Scientism deprives science of other types of reason (approaches to truth), which can enrich and empower it; it represses the complexity of the world that actually exists. D. Stephen Long (Speaking of God, p. 135) wisely notes:
Every account of reason assumes something beyond it, some enabling condition that makes it possible but cannot be accounted for within its own systematic aspirations.
James Cushing agrees with the need of reason beyond scientific reason (Philosophical Concepts in Physics: the historical relationship between philosophy and scientific theories). He notes that there are actually several philosophical concepts in physics, without which physics would not be the successful science that it is today.

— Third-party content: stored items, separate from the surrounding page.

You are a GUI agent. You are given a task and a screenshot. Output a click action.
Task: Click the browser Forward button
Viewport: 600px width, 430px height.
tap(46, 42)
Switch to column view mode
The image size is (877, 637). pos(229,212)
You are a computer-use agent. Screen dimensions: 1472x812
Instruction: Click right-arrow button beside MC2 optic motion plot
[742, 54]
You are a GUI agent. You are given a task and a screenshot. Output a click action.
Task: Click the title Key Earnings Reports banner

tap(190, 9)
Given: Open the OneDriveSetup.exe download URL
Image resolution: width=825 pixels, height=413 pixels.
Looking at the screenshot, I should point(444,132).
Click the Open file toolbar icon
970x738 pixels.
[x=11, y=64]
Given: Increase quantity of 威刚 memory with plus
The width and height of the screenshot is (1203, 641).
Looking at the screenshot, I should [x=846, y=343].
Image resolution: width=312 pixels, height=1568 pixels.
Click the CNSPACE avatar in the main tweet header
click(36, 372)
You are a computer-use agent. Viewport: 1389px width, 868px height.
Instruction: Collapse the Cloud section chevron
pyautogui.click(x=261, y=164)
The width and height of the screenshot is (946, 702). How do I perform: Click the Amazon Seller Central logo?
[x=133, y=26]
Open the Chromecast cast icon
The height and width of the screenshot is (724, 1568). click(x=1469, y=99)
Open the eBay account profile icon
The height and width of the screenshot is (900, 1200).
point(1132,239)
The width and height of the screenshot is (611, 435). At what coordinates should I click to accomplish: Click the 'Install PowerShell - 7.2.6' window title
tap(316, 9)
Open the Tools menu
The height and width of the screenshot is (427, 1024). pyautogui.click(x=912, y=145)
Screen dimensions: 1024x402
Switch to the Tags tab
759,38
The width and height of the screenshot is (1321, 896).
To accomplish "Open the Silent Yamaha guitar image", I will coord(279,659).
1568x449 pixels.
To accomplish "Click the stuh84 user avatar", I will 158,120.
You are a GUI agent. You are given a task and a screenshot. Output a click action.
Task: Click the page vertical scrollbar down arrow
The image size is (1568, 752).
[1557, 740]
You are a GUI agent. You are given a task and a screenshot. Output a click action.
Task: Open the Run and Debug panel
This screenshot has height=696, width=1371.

We propose that the reasons of faith and the reasons of science are mutually enriching if understood in proper perspective. Perhaps it is possible to receive the gift of faith and the gift of science together as mutually compatible guests in our intellectual home . They need not be opposed to one another says Owen Gingerich, Senior Astronomer at the Smithsonian Astrophysical Observatory and Professor of Astronomy and the History of Science at Harvard. As a scientist with a profound grasp of historical scholarship, he has few peers (reference below in The Book of the Cosmos)). Creation (the natural world), although significant, is not self-interpreting; its meaning, if it has any, resides beyond it; creation/nature is a brute fact until we give it value. The problems we are discovering in the ideology of scientism are a sign which points beyond the world of immanence, to a transcendent dimension, a transcendent dimension without which we cannot function. What think ye?
Gord Carkner
Question: Why is it that so few PhD students in the sciences and engineering ever take a course in the history or philosophy of science?
Further Reading: book by Nancey Murphy & Warren Brown, My Neurons Made Me Do It?; C.S. Lewis, Abolition of Man;
Chapter 85, The Book of the Cosmos (ed. Dennis R. Danielson): “Do the Heavens Declare?” by Owen Gingerich
Related articles
- Critical Marks of Scientism (ubcgcu.wordpress.com)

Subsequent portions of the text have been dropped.